## What is needed
Each line from the one with "Instruction: Click the" through the final line of the entries below must be printed exactly, and the pictures must not be.

Content starts

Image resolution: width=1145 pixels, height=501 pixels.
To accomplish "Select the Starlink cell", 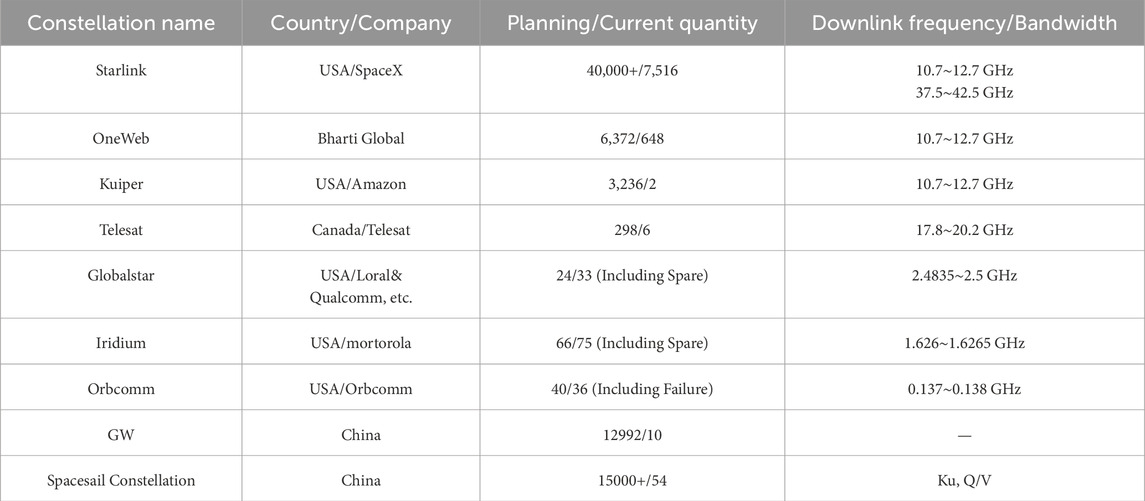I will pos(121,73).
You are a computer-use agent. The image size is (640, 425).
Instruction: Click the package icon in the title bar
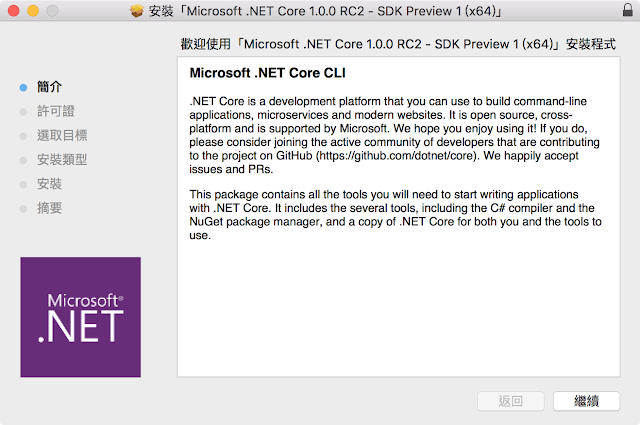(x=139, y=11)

Content ends

## Your solution
Instruction: Click the package icon in the title bar
(x=139, y=11)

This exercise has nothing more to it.